Dari balik pilar, Alpha Rhyne menyimak percakapan, dan semburat sesal yang sebentar melintas di wajahnya. Dengan nafas yang tenang, dia pergi tanpa diketahui.

"Sister Esme, kutukan macam apa menurutmu yang akan kau dapatkan?" Finnian bertanya, pandangannya tertuju pada ujung rambutnya yang kebiru-biruan. "Jika saya memotong rambut saya, apakah semua orang juga akan membenci saya?"

"Kamu tidak akan memotong rambutmu, dan tidak ada yang akan membenci kamu." Esme berkata dengan lembut, menghilangkan pikiran itu dari kepalanya. "Kamu terlihat lebih baik dengan rambutmu seperti sekarang."

"Bagaimana dengan kamu?

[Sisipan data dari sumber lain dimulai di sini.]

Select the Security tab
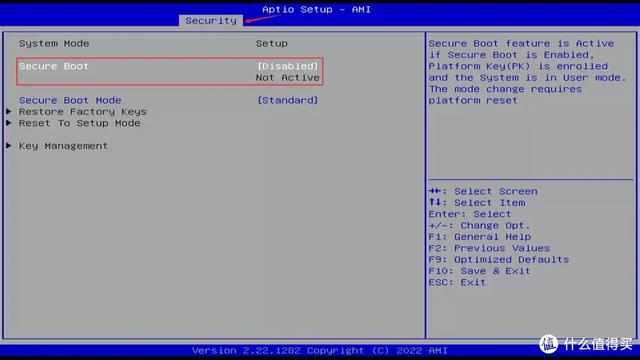The height and width of the screenshot is (360, 640). (211, 20)
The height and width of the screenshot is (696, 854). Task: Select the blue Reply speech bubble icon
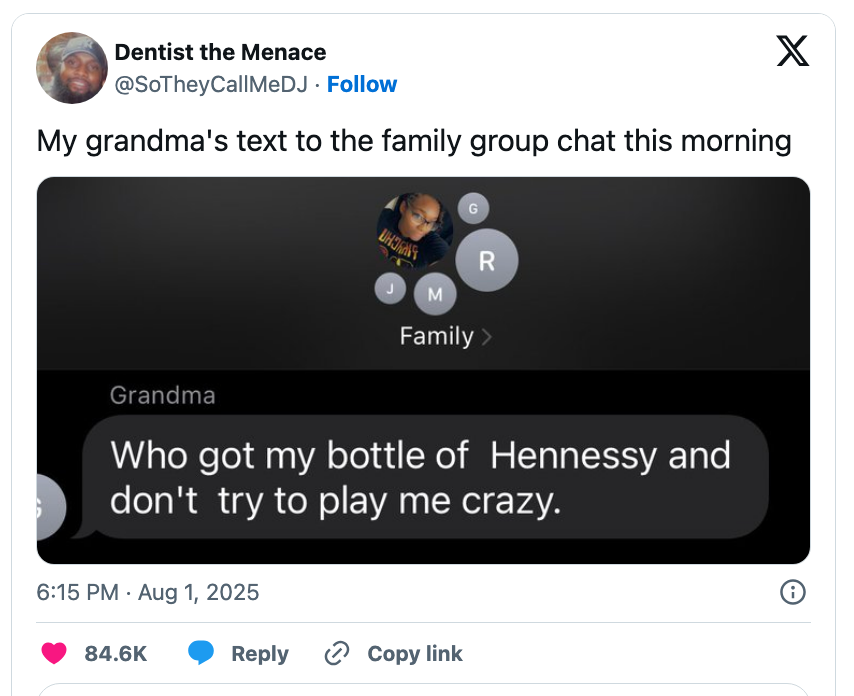coord(202,653)
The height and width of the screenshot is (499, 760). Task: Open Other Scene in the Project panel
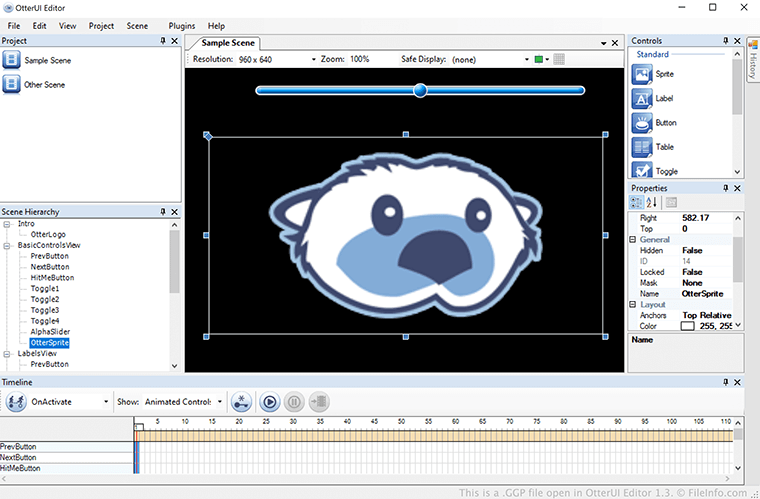coord(45,85)
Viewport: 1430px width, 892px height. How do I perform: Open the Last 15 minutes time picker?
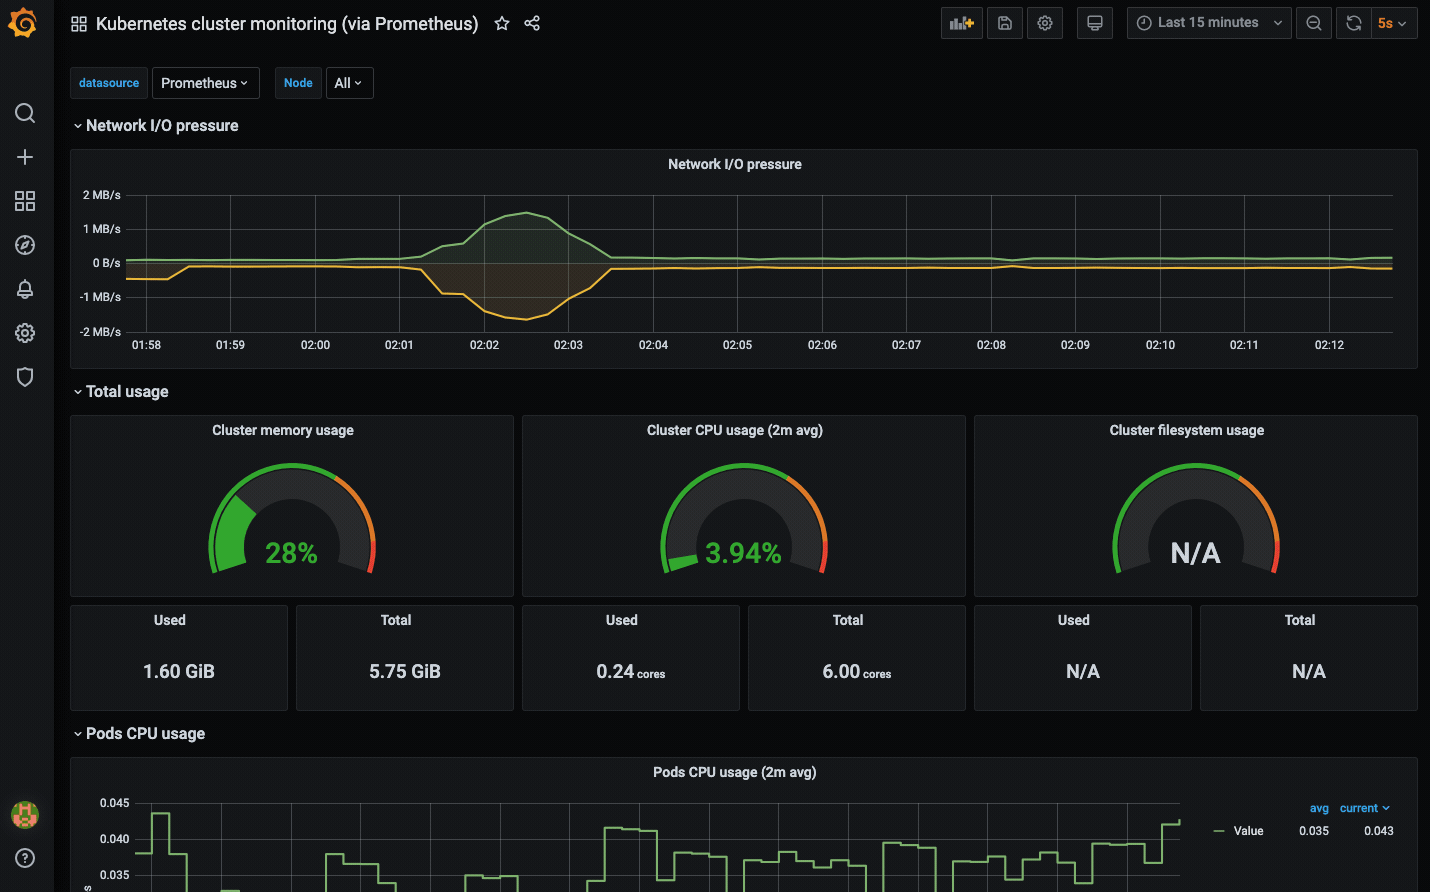pos(1208,22)
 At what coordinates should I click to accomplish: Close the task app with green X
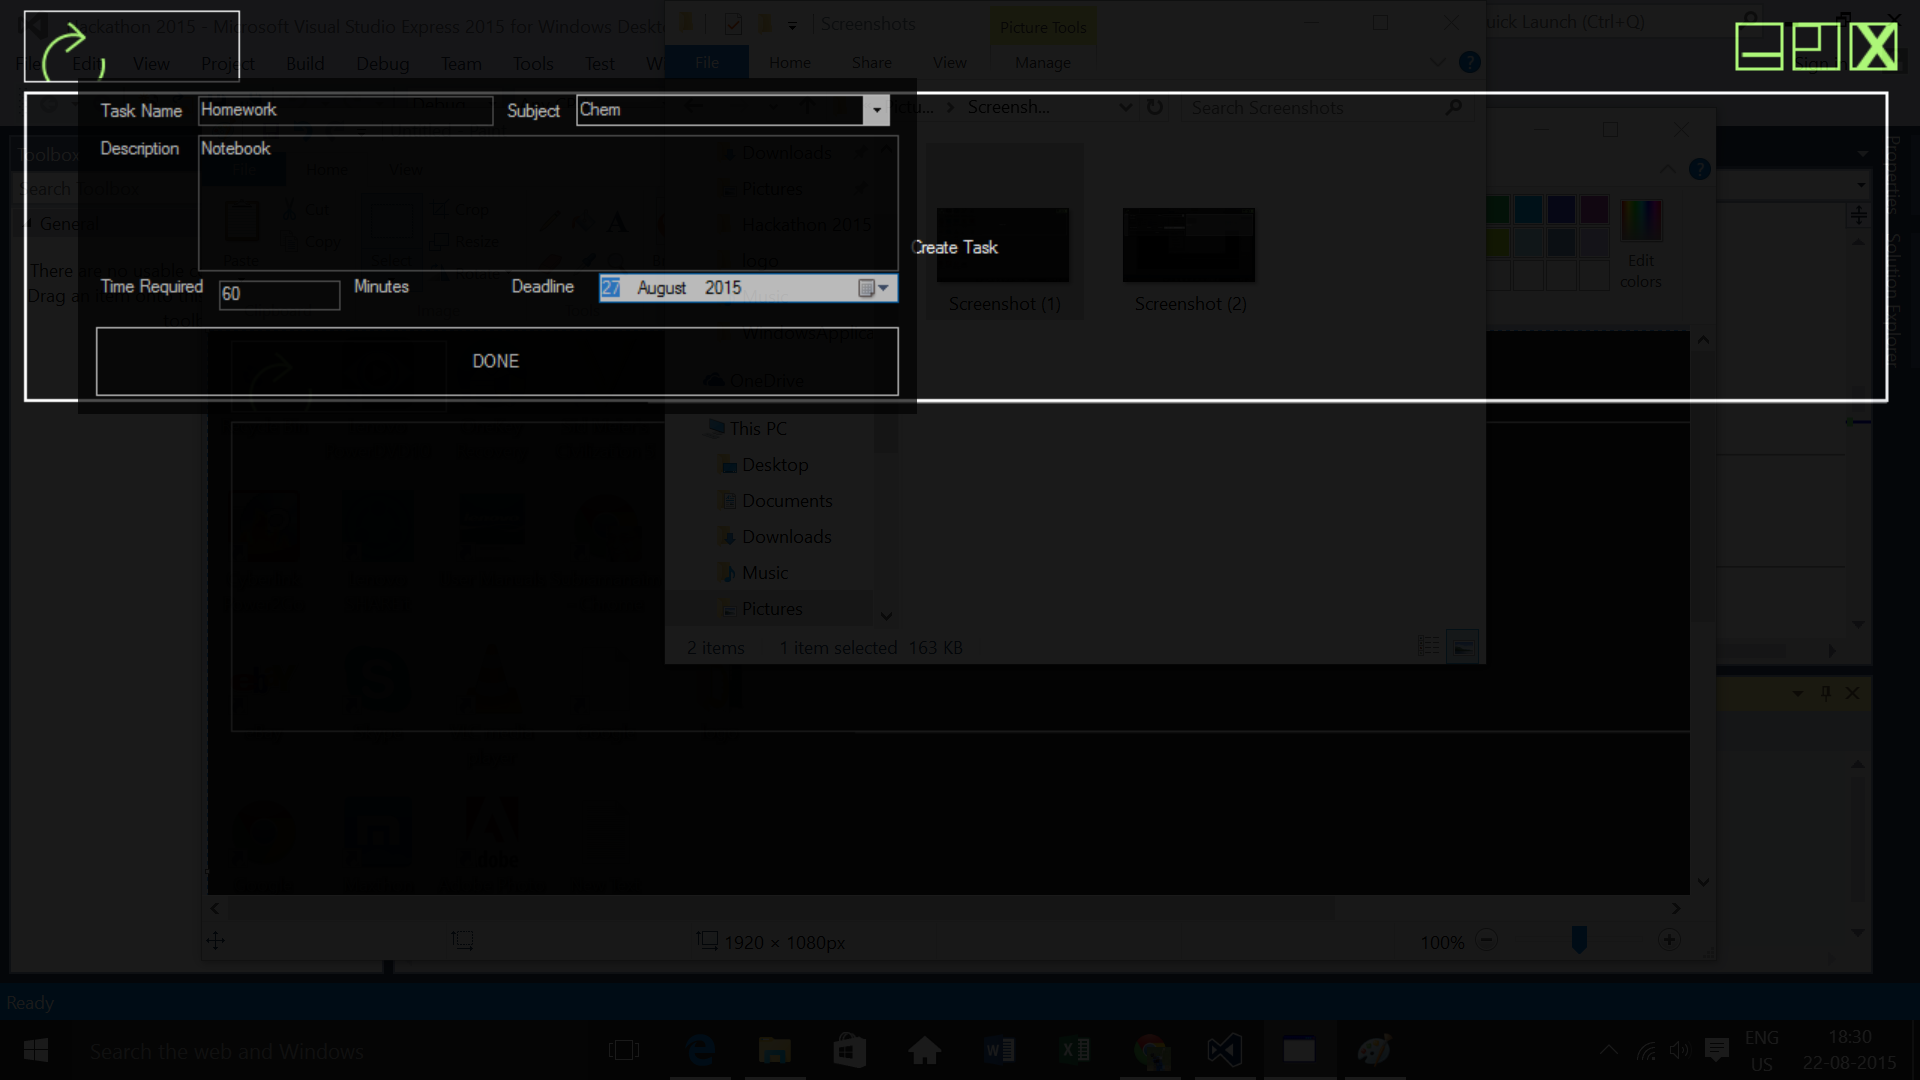tap(1873, 46)
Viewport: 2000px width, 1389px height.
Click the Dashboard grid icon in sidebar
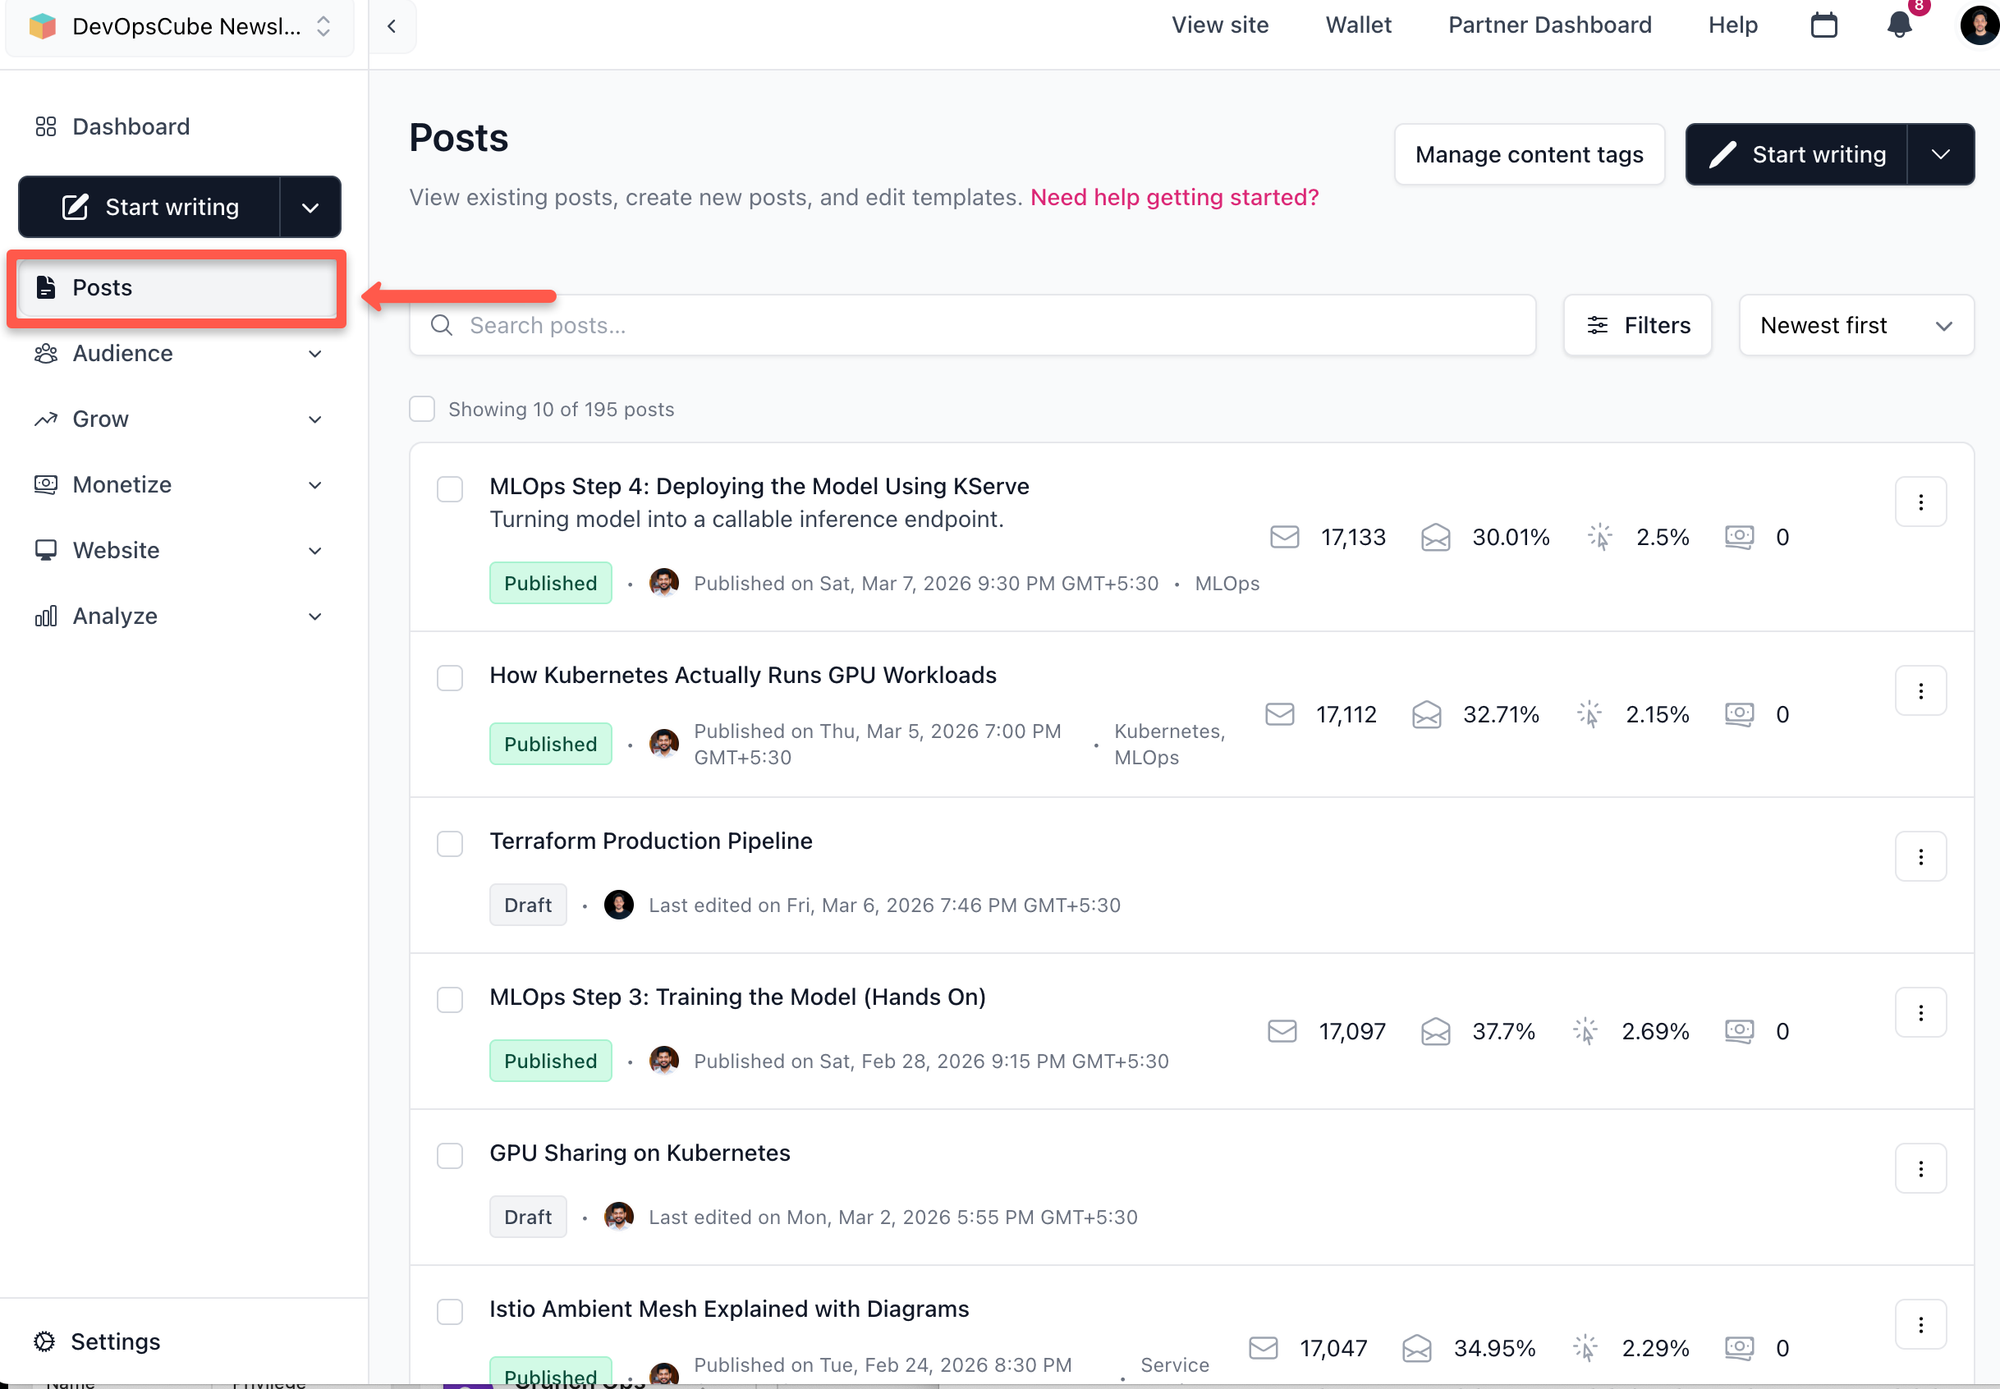[46, 127]
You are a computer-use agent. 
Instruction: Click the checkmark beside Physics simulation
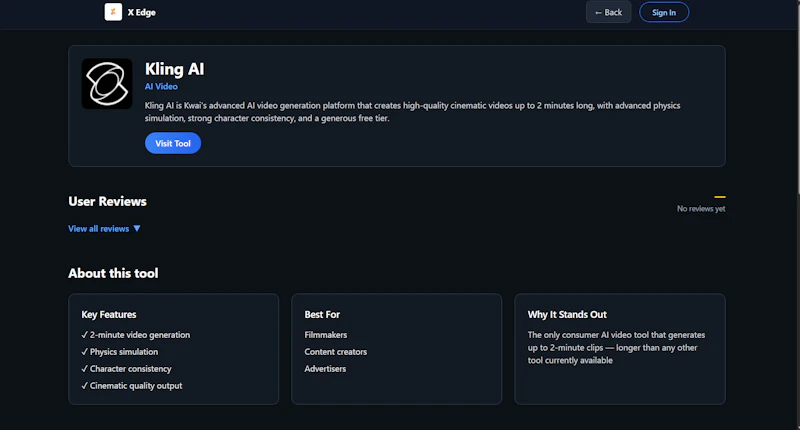click(x=85, y=351)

Apa yang akan terjadi padamu? Apakah kau pikir penderitaanmu dalam kawanan mungkin entah bagaimana membalikkan kutukan?" Matanya berkedip dengan polos.

"Saya tidak tahu." Esme menghela nafas. Dia jujur tidak tahu kutukan jenis apa yang akan mendatanginya, tetapi dia tidak bisa membayangkan sesuatu yang lebih buruk daripada siksaan yang dia alami sekarang.

"Lupakan itu dan makan makananmu."

Bersama-sama, mereka berbagi makanan, berbicara tentang hal-hal menarik lainnya sambil juga mengagumi langit berbintang. Malam yang tenang mereka terganggu oleh kaw kaw yang tajam dari seekor gagak. Mereka menengadah untuk menemukan burung itu bertengger di pohon terdekat, panggilannya bergema dalam malam.

"CAW CAW CAW CAW!!"

"Gagak?" Esme bergumam.

Finnian mengangkat bahu, "itu sudah berada di pohon yang sama sejak kemarin. Saya kira dia sudah pergi untuk selamanya ketika tidak ada di sana pagi ini." Dia mengambil sendok penuh makanan. "Ibu bilang gagak adalah pertanda buruk, tetapi saya pikir mereka keren. Panggilan mereka hanya ..." dia tidak bisa memikirkan kata yang sempurna dan membiarkannya begitu saja.

Dia tidak terganggu oleh kehadiran gagak, dan Esme mencoba menyembunyikan rasa tidak nyamannya.

Ketika mereka berdua akhirnya masuk ke dalam, gagak itu terbang, menghilang ke dalam malam.